From climate change to evolution, science has had one heck of a time persuading more than a few naysayers to consider the results of that relevant research. Now add one more relatively more dubious hypothesis to the list.
This time, a study conducted in France has determined that whatever parents name their babies will have an effect on how others physically perceive them when they reach adulthood.
In the study, "We Look Like Our Names: The Manifestation of Name Stereotypes in Facial Appearance," published February in the Journal of Personality and Social Psychology, conclusion was reached when scientists asked a test group to examine photos of people they didn't know and try to figure out their names.
The result was that the group had a 40 percent accuracy record in identifying names to face. Mind you, 40 percent isn't exactly a passing mark, but when it comes to selecting from a nearly-infinite array of names out there and matching them with images of total strangers, scientists determined that the results were hardly an exercise of chance.
The experiment's results prompted the team to arrive at a theory: that baby name selection also comes with its own set of baggage bundled up with a slew of societal expectations. They assumed that kids take in a myriad of unspoken social codes and adjust by altering their appearances, behaviors and even their personality. One clue to this theory was that the test group used hairstyles as part of their criteria in the name-and-face-matching exercise.
So researchers went a step further to prove that theory by asking participants to use images and names of Israeli citizens. When the results were much lower than the 40-percent performance level of the previous experiment, scientists concluded that they simply operated on chance, taking societal norms out of the equation.

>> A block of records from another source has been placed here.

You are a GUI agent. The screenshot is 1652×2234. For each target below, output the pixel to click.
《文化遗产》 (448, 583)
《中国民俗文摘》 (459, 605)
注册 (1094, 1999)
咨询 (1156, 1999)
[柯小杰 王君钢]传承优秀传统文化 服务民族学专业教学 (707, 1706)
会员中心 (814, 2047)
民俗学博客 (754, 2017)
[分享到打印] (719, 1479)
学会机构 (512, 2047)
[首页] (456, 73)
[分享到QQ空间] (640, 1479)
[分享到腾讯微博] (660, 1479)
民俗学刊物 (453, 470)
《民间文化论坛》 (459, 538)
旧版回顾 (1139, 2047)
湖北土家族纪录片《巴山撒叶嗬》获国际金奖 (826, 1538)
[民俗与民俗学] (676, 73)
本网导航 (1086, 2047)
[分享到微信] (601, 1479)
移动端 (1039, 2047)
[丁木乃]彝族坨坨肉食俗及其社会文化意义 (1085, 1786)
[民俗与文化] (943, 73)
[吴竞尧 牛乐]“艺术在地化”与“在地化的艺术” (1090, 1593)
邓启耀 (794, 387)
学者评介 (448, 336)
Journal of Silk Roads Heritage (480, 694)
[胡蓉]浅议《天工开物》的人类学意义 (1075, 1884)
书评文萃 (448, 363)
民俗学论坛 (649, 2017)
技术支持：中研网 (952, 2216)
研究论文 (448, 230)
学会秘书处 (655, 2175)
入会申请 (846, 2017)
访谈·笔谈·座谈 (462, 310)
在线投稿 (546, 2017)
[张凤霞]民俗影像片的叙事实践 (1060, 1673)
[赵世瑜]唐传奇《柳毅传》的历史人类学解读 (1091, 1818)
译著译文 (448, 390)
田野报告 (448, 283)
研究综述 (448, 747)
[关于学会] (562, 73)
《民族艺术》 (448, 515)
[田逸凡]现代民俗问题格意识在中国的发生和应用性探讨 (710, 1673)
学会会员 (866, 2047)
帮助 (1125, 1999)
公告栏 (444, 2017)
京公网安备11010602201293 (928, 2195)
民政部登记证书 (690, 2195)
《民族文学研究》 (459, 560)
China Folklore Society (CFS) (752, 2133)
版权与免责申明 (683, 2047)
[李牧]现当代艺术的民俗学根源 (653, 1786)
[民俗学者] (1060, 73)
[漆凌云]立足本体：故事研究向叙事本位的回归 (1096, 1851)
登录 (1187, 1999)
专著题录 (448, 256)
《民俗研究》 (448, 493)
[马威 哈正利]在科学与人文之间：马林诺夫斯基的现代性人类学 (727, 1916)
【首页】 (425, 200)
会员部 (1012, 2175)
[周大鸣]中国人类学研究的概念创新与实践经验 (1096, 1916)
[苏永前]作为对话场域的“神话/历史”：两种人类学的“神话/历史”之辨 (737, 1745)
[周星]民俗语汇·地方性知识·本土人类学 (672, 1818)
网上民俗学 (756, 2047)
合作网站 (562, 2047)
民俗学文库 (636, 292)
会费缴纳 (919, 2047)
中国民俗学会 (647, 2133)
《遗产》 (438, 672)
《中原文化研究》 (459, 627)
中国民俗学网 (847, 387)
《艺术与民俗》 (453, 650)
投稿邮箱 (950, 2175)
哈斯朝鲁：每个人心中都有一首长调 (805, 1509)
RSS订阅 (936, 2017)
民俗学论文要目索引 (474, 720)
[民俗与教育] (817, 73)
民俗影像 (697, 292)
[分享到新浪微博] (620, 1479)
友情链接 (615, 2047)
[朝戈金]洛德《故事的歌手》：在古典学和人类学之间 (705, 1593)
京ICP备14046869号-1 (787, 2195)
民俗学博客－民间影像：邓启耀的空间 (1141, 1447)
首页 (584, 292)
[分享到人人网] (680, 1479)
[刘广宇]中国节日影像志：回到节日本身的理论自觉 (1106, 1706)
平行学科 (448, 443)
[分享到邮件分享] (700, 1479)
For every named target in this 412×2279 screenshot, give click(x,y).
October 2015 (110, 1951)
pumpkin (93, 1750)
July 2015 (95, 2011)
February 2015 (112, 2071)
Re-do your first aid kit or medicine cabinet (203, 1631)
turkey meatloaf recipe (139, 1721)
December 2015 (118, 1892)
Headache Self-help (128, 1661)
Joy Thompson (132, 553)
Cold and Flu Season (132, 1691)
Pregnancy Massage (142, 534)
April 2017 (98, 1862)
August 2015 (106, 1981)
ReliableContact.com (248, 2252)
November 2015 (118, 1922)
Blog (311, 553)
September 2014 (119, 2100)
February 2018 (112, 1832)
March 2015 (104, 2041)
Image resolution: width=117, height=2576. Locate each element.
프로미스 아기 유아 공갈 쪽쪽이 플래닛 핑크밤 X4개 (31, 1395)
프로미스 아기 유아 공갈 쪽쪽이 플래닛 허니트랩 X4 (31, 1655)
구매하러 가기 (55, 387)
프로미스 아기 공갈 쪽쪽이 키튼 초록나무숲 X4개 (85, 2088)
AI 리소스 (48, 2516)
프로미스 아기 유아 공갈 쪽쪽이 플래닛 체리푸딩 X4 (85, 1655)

The French endeavor was not the first time such an experiment has taken place. Previous studies have covered similar ground, particularly research investigating what is now known as the Dorian Gray effect - a term given to the charismatic character in Oscar Wilde's The Picture of Dorian Grey. In one previous study, researchers cited examples such as those named Bob would have a more amiable appearance that someone named Tim. Additionally, they concluded fellows dubbed Winston would come across as downers and women named Mary would be perceived as highly moralistic.